The Raspberry Pi costs around $35-50 depending on your model choice. This makes them very accessible to hobbyists, students, researchers, developers, and anyone else who wants to work with the basics of industrial control systems. The low cost makes them ideal candidates to emulate a PLC in many scenarios.

Raspberry Pis are Easily Obtainable

PLCs can be quite difficult to come by, especially if you want one without any pre-existing software installed. Many manufacturers will not sell their products to third parties unless they have some kind of existing relationship. If you don’t already know someone at the manufacturer then you may need to pay a hefty upcharge. Additionally, purchasing the addons for power supplies, specific programming software, and such can quickly turn into a slog of paperwork and supporting tasks. The lead time and delivery times can take weeks to months.

The Raspberry Pi, on the other hand, can be purchased at many big-box electronics or computer stores, directly from many providers, or even delivered to your door from Amazon and other online sources. It uses a common USB power supply and can be configured and programmed using open source tools available online. Lead time is a couple of days to a few hours, letting you stay focused on your work.

The OpenPLC Project

The OpenPLC Project is a stable, well-documented toolkit for emulating basic PLC operations on the Pi. It has been used successfully to simulate a variety of different types of PLCs and includes support for ladder logic and other common PLC functions. You can find the programming reference and review the available capabilities here.

You can get OpenPLC up and running on a Pi in less than 30 minutes. In our testing, we were able to begin using the emulated PLC in our lab within an hour!

Going The Extra Mile With SCADABR

SCADABR is an open-source supervisory control and data acquisition software package designed to allow you to create interactive screens or human-machine interfaces (HMI) for your automation projects. It provides tools for creating graphical user interface widgets, event handlers, timers, and dialogs. With its ability to communicate with multiple controllers (including OpenPLC), ScadaBR is an ideal companion for the OpenPLC Runtime and Editor.

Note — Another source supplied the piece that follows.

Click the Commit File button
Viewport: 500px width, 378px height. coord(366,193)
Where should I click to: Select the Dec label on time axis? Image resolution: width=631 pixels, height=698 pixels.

Using a Pi, OpenPLC, and SCADABR together, can get you a very powerful and useful PLC platform up and running for under $100 and in less than a few hours. Once implemented, you can use the platform to learn about industrial controls systems, ladder logic, PLC programming, and operations. You can also do basic ladder logic research and testing, and even prototyping for future real-world PLC deployments. Cybersecurity folks also have a very capable platform for learning about industrial control security requirements, performing vulnerability research, reverse engineering, or practicing their assessment skills in a safe environment.

While you might not get the full power of a true PLC (there are some limitations to Pi’s capabilities), you will likely get more than you expect. If you have an interest in or a need for some basic industrial control systems capabilities, this is a great place to start.